Zwanzig Kilometer in vier Tagen legte Kater Aramis zurück, um nach dem Umzug wieder nach Hause zurückzukehren. Dass er seinen Geburtsort tatsächlich fand, ist ein kleines Wunder: Schliesslich hat er die Strecke Weingarten – Donzhausen im Kanton Thurgau nur ein einziges Mal zurückgelegt – und zwar im Auto. Ein ehemaliger Nachbar fand das Tier und erkannte, dass es sich um den Kater seiner ehemaligen Nachbarin Sandra Minder handelte. «Ich war total verzweifelt und suchte tagelang nach ihm», erinnert sich Minder: «Ich hätte nie gedacht, dass er so weit läuft!» Als sich ihr Nachbar dann bei ihr gemeldet habe, sei sie überglücklich gewesen – und habe Aramis sicherheitshalber umgehend einen Sender umgehängt. Zum Glück! Nur eine Woche später machte sich der Kater nämlich erneut auf den Weg – und konnte im Wald in Märstetten (mehr als zehn Kilometer vom neuen Zuhause entfernt) aufgegriffen werden. 

«Katzen legen unglaubliche Strecken zurück, um wieder in ihr altes gewohntes Zuhause zurückzukehren», sagt Ursula Niggli. Die Tierärztin hat in ihrer langjährigen Berufslaufbahn viele Geschichten erlebt. Die Katze einer Angestellten beispielsweise habe nach zwei Wochen in Laufen-Uhwiesen im Kanton Zürich die Heimreise ins 40 Kilometer entfernte Aadorf im Kanton Thurgau angetreten. Glücklicherweise sei das Tier auf halber Strecke aufgegriffen worden. 
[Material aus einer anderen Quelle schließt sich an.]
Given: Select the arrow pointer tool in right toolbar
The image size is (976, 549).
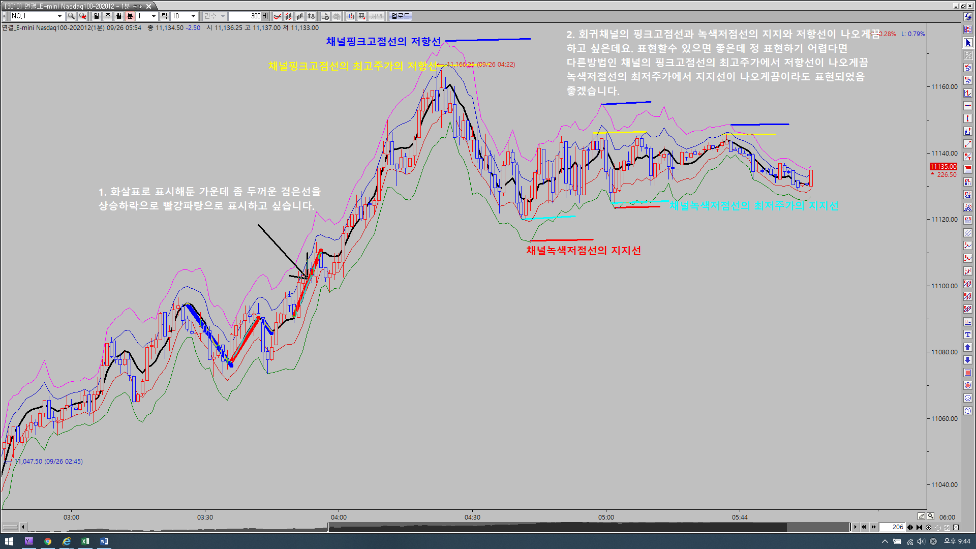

Wenn die Hormone verrückt spielen
Häufige Gründe für das Weglaufen nach einem Umzug sind laut Niggli, dass die Katze am neuen Ort zu wenig lange drin behalten oder zu wenig sorgfältig an die neue Umgebung gewöhnt wird. «Katzen müssen sich im Quartier zuerst zurechtfinden und Plätze kennen, wo sie sich verstecken können. Sonst rennen sie bei der erstbesten Gefahr panisch davon und finden dann vielleicht nicht mehr nach Hause.» 

Auch die Hormone sind immer wieder daran schuld, dass Katzen – in diesem Fall insbesondere Kater – weglaufen. Niggli selber hätte ihren Kater auf diese Weise beinahe verloren – wäre nicht ein aufmerksamer Tierfreund gewesen. «Ich hatte verpasst, den kleinen Kater zeitig zu kastrieren. Die Hormone trieben ihn in die Ferne und er fand vermutlich nicht mehr zurück.» Der Briefträger habe den kleinen Ausreisser schliesslich in einem Weiler zwischen Marthalen und Rheinau gefunden – vier Kilometer von seinem Zuhause in Marthalen enfernt. 

Aramis ist sesshaft geworden
Beängstigende Hunde in der Nachbarschaft, ein neuer menschlicher oder tierischer Mitbewohner, zu wenig Aufmerksamkeit, Revierprobleme oder Lärm (etwa durch einen Umbau) sind weitere Gründe, dass eine Katze das Weite sucht – und nicht mehr heimkommt. So unterschiedlich die Ursachen auch sind, der Effekt ist derselbe: Untröstliche Besitzer, die sich den Kopf darüber zerbrechen, wo sich ihr Liebling wohl gerade aufhält. 

Auch Leo Ferraro war untröstlich. Der Journalist und Katzen-Fan musste nach einem schweren Scooter-Unfall lange Monate in Spitalpflege und später in einer Reha-Klinik verbringen. Zum Drama der Rückenverletzung kam eine Hiobs-Botschaft von zu Hause hinzu: Lieblingskater Fredi war verschwunden. «Die Nachricht knallte mich fast in die Narkose zurück», erinnert sich Ferraro. Krummbeinig, nervös und heftig schielend war ihm der Snow Bengal von all seinen Katzen am stärksten ans Herz gewachsen. Am zweiten Tag zu Hause – nach sieben Monaten Abwesenheit – habe die Katzentüre dann tatsächlich Klick gemacht: Fredi kehrte zurück. 

Auch bei Langstrecken-Kater Aramis ist inzwischen Ruhe eingekehrt. «Seit einem Jahr ist er brav zu Hause und es geht ihm sehr gut», erzählt Minder. Um nach Weingarten zu gelangen, habe der Kater damals sogar eine Brücke überqueren müssen – das gehe ihr immer wieder durch den Kopf: «Wenn ich daran denke, kommen mir die Tränen. Dann muss ich ihn fest knuddeln.»